● **WHAT IS EXPECTED**
Your output should be the line that contains "The width and height of the screenshot is (367, 206)." and all lines after it in the records, retyped exactly through the last one.

════

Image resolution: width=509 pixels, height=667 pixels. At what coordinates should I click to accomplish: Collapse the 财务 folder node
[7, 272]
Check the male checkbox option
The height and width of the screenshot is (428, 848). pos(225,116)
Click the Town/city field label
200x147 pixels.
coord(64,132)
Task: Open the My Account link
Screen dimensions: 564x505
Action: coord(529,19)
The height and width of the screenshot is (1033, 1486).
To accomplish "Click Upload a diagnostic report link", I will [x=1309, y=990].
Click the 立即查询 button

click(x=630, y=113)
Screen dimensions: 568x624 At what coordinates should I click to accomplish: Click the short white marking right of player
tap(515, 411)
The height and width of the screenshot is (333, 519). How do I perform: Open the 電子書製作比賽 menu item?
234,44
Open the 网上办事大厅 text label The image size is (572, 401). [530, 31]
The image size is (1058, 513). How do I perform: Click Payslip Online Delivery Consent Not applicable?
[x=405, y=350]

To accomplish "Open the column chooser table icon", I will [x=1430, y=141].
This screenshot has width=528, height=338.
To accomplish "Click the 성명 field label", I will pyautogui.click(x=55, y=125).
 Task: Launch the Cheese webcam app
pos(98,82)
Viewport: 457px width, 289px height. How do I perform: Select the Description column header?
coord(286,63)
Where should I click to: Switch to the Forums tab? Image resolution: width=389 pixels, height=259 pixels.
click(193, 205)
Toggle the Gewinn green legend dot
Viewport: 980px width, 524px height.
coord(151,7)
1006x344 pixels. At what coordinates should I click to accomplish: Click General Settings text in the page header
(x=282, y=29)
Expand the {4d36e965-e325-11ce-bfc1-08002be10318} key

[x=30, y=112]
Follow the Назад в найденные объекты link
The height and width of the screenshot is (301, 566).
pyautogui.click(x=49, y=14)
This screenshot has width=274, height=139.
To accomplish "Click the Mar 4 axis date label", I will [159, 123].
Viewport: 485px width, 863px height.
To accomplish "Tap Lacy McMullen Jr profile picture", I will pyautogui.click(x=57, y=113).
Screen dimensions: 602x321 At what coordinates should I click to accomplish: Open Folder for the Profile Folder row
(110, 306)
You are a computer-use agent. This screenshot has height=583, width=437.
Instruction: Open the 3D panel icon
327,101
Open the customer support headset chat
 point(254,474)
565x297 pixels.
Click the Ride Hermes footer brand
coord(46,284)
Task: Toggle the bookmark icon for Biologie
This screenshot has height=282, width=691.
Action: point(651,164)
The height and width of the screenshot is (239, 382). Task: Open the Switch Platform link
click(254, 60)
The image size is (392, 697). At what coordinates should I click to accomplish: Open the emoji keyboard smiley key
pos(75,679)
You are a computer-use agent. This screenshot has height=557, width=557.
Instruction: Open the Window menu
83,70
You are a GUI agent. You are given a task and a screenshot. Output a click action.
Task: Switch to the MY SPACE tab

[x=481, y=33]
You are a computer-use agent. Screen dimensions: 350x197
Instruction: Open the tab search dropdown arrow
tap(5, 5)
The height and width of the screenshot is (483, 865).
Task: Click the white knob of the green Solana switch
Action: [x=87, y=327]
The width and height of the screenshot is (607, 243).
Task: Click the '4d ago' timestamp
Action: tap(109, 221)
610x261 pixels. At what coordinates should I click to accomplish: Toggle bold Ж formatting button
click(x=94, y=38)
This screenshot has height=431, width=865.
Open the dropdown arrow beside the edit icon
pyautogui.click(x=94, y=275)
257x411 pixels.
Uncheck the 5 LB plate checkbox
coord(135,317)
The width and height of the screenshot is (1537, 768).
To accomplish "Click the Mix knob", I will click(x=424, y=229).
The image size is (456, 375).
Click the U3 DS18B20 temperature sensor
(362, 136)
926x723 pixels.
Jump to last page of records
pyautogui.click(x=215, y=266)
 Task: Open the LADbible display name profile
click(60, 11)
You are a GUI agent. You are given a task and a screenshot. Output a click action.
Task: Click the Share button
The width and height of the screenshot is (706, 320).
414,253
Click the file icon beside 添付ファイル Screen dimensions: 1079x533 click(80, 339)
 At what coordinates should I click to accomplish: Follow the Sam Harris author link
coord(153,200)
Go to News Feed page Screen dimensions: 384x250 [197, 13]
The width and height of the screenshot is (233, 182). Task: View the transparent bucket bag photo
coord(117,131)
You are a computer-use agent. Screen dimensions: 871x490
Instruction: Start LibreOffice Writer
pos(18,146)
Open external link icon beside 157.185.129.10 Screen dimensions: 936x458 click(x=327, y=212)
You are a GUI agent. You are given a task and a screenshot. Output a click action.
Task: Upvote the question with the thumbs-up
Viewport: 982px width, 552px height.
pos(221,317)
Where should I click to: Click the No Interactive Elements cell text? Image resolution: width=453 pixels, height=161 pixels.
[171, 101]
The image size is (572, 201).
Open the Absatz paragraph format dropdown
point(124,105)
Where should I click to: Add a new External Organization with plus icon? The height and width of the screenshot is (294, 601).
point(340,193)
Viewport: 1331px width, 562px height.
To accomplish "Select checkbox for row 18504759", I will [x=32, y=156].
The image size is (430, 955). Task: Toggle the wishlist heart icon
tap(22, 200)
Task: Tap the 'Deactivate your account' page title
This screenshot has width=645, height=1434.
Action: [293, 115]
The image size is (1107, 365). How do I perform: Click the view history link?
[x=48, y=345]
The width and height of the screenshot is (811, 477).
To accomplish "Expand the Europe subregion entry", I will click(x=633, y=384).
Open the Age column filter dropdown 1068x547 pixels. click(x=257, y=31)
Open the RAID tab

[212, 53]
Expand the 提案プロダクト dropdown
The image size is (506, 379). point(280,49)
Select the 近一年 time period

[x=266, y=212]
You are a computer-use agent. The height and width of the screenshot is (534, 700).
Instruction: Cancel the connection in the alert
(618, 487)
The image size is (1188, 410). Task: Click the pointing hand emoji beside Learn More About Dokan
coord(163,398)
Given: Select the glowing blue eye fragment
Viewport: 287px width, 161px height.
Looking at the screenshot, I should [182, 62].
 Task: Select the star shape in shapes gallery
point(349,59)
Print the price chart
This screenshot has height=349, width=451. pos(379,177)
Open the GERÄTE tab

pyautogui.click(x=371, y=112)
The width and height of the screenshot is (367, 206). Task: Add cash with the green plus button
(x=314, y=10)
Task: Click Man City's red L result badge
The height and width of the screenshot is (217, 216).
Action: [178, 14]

════

● **REPLY**
The width and height of the screenshot is (367, 206). Task: Add cash with the green plus button
(x=314, y=10)
Task: Click Man City's red L result badge
The height and width of the screenshot is (217, 216).
Action: [178, 14]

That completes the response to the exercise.